• **Source extract**
/---

Employee recognition and public involvement


After a leisurely lunch at a local Italian eatery, Deslauriers walks back to City Hall for three more meetings. The first one is with an employee-recognition vendor. He admires the city’s seal and offers to draw a mock-up of a pin that would recognize employee achievements. With semiprecious stones to boot.


Deslauriers is enthusiastic but cautious. The city recently eliminated some forms of flexible work schedules. Morale has been low. Would the pins be perceived as pacifiers, she wonders? Timing is everything. The meeting is short and cordial. But she eventually takes him up on his offer to draw up some tentative ideas.


Her next meeting is of a more serious nature. Her HR predecessor, she says, told the City Council that HR would do several things to improve public involvement. Deslauriers is a bit worried because she found out about it only recently. “Things are popping out of the woodwork as we go along,” she says with a plucky grin. “Obviously, if we told Council we’d do such and such, we’d better have done it or explain why it hasn’t been done.”


Among some of the commitments:

  • Create a multicultural outreach and translation strategy.

  • Improve public involvement skills.

  • Improve community contact.

  • Create better civic awareness and understanding of how the city works.

\---

• **Goal of the exercise**
Decide whether each statement agrees with the text on employee recognition and public involvement, answering yes or no and quoting the words of the text that settle it. (a) The vendor offers to draw a mock-up of a pin. (b) Deslauriers learned of her predecessor's promises to the City Council long ago. (c) The city recently expanded flexible work schedules.

• **Information shown**
/---

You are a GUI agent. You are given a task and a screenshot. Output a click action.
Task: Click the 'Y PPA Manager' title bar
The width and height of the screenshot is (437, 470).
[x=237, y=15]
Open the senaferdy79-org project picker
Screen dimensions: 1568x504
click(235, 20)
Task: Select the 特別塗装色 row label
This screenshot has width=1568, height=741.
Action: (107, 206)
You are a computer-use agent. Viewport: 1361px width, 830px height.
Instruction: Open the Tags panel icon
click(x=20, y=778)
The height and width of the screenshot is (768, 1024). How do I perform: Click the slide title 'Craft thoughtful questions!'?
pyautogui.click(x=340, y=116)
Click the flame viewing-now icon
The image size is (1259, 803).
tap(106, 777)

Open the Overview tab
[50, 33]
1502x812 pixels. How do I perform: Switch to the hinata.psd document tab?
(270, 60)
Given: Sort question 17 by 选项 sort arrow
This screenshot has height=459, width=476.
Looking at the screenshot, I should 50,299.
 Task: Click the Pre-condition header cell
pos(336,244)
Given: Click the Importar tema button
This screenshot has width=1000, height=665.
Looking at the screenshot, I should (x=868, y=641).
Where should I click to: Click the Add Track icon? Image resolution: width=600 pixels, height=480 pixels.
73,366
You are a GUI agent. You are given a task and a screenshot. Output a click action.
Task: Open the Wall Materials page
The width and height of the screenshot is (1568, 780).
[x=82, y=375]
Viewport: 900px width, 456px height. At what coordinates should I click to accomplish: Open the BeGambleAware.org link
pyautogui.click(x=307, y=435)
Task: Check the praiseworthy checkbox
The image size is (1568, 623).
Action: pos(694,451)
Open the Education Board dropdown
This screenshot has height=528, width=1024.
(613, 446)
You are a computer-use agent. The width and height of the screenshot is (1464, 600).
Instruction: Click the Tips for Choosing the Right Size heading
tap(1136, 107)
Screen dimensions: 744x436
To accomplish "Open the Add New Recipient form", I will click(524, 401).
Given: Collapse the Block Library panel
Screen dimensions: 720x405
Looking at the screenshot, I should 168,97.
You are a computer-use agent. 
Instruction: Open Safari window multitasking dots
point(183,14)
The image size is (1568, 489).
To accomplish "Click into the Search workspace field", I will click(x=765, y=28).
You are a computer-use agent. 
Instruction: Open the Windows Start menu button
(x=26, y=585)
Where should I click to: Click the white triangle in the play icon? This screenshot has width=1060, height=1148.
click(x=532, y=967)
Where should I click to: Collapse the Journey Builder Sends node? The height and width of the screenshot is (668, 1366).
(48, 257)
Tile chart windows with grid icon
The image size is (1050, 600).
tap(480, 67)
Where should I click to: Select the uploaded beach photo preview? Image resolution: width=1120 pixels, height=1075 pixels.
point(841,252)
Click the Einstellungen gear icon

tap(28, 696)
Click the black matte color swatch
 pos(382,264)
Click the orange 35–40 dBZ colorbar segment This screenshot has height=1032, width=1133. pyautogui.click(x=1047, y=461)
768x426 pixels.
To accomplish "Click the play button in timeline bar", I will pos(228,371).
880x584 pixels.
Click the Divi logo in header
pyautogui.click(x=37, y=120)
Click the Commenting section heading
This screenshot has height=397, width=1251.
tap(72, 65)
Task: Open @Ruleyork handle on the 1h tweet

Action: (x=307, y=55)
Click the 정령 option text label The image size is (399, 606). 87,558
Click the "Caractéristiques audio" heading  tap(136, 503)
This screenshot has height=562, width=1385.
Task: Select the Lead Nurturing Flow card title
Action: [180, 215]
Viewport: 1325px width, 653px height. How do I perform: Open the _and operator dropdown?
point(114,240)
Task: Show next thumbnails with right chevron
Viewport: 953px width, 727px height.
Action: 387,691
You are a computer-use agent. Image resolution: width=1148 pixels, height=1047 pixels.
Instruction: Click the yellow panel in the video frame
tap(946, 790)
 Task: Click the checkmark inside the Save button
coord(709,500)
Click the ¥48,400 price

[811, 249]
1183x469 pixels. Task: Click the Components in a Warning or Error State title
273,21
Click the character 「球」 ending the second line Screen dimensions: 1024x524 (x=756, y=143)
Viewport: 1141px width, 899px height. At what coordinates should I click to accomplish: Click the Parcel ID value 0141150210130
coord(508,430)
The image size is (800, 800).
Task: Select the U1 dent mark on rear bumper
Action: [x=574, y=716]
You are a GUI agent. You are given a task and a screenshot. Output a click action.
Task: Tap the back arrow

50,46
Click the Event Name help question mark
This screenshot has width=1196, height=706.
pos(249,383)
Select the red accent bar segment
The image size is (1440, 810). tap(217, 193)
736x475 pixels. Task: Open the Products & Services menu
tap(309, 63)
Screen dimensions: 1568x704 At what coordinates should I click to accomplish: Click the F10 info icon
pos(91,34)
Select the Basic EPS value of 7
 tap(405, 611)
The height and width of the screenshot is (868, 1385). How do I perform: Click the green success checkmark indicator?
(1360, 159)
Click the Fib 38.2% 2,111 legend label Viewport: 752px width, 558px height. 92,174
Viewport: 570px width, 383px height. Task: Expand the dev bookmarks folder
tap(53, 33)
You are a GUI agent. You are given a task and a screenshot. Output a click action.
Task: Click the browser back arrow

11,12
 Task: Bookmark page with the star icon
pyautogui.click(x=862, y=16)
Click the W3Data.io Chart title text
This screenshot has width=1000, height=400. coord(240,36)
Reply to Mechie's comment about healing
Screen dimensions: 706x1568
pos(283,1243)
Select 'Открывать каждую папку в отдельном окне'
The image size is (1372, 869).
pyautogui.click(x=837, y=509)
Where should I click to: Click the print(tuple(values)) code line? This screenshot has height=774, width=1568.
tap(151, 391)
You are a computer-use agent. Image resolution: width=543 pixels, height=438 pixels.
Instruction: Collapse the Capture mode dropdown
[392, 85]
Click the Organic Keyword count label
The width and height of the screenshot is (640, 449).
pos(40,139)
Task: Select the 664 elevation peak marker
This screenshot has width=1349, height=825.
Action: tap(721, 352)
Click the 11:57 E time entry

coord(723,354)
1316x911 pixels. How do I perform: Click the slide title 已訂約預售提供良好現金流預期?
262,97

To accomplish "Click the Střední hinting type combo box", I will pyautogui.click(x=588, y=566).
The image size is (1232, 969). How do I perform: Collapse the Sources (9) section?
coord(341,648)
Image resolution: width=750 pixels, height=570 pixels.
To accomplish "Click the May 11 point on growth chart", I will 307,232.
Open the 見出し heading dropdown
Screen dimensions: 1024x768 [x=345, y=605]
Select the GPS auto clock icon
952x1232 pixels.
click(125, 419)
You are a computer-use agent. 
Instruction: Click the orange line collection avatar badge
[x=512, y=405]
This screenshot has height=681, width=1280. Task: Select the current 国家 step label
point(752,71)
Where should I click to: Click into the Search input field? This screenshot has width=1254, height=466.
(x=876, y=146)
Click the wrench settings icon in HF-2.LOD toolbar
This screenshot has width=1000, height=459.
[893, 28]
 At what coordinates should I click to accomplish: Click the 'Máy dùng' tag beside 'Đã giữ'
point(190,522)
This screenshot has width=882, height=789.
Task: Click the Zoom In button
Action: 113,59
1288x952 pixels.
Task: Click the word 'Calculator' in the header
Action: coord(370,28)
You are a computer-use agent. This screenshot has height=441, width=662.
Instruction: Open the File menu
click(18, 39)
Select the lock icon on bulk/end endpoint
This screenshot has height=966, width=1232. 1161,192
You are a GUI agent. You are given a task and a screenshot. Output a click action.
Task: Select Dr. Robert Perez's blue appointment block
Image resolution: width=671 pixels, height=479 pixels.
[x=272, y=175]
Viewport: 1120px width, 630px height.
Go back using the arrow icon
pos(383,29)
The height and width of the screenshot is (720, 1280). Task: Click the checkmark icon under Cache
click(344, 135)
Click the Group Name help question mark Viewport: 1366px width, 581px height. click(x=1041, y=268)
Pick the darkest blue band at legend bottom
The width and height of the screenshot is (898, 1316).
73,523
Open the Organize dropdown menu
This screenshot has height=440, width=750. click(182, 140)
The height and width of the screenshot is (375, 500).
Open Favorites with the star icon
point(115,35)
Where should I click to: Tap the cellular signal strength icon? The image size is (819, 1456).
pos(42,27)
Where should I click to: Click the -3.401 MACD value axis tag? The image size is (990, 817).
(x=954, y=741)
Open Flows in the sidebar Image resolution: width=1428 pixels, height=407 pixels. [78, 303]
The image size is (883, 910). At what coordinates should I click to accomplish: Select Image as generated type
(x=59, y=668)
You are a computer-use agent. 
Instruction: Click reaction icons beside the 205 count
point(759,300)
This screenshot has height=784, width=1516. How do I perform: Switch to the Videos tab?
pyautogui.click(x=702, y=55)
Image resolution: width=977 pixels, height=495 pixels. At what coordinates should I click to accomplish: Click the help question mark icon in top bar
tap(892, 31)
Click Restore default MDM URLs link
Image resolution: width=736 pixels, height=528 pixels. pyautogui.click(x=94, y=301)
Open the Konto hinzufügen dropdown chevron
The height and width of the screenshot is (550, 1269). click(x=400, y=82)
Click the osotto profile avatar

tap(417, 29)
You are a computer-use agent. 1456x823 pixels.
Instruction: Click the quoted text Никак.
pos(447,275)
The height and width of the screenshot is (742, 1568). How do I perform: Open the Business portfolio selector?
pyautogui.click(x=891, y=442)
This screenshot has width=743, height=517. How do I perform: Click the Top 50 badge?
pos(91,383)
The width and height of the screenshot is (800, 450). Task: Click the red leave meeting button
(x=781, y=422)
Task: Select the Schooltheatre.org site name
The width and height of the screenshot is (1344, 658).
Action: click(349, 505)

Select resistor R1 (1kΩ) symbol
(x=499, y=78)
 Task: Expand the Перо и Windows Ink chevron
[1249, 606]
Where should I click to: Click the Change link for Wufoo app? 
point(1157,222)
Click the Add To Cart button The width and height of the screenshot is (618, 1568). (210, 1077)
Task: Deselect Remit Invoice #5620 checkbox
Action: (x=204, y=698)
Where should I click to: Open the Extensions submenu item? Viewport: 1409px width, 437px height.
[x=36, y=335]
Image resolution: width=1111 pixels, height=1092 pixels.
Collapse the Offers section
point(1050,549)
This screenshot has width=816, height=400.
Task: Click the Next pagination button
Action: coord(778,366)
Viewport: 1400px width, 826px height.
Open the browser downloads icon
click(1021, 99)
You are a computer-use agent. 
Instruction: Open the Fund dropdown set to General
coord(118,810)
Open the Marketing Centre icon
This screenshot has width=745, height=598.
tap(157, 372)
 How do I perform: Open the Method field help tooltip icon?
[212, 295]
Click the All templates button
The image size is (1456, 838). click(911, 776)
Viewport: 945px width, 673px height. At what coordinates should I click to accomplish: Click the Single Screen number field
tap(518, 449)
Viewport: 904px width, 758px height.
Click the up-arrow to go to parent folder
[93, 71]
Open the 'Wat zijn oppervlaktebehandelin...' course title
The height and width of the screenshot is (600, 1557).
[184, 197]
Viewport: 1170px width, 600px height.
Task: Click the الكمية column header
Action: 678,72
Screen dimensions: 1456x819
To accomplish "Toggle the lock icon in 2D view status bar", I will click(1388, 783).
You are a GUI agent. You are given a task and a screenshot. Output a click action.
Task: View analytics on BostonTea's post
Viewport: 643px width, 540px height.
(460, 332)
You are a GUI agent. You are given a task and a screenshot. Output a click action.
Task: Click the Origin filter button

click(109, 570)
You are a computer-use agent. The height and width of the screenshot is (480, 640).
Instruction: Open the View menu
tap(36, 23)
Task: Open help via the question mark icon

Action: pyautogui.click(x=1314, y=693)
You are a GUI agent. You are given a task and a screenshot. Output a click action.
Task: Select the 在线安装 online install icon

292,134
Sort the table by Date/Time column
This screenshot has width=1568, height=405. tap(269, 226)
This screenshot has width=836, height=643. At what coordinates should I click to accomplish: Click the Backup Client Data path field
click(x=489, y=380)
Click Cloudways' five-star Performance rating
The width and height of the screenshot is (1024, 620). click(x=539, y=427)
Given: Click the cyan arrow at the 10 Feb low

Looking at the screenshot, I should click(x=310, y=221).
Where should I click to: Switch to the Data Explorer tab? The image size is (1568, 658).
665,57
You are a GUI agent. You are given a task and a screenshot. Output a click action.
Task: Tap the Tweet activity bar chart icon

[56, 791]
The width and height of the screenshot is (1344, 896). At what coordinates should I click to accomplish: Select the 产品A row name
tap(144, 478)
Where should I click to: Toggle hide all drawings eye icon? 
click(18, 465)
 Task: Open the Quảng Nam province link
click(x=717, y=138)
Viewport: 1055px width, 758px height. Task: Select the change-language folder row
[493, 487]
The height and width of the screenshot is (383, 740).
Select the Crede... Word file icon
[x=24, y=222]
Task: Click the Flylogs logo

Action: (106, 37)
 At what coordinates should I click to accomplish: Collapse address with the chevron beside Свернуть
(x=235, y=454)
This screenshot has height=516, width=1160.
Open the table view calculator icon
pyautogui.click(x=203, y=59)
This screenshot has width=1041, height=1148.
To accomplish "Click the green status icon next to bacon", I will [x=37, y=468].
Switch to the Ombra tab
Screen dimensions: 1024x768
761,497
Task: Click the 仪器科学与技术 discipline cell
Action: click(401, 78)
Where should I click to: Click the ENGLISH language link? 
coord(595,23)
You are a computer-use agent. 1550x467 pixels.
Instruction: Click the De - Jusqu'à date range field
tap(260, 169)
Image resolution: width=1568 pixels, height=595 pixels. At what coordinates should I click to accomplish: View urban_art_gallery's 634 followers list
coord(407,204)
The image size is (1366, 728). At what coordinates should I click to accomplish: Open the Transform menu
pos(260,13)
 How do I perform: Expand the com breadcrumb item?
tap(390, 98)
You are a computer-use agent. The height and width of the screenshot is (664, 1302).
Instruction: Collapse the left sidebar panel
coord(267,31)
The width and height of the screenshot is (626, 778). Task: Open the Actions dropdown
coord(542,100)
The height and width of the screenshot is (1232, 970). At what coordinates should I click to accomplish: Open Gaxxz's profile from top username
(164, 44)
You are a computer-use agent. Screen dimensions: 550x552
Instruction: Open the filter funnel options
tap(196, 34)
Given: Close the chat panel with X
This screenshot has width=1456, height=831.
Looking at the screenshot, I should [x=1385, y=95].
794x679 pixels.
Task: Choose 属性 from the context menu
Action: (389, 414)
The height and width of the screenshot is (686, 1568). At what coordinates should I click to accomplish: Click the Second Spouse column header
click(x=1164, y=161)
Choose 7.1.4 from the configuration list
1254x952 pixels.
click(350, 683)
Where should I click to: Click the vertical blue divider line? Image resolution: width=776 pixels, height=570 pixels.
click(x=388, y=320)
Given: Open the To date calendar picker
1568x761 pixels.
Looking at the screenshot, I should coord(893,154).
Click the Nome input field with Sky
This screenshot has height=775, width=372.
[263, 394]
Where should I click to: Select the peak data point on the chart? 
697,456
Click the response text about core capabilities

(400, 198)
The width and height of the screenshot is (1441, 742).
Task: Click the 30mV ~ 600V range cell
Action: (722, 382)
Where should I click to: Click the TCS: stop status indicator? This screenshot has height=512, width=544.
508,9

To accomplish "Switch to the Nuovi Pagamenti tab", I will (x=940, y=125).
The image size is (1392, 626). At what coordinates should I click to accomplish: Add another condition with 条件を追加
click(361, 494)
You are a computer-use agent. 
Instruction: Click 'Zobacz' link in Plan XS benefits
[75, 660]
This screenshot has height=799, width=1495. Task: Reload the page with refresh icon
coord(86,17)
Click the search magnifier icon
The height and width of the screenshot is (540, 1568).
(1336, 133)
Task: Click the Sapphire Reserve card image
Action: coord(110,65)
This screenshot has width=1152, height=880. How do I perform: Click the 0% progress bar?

\---

• **Task result**
(a) Yes: "offers to draw a mock-up of a pin that would recognize employee achievements"
(b) No: "she found out about it only recently"
(c) No: "The city recently eliminated some forms of flexible work schedules."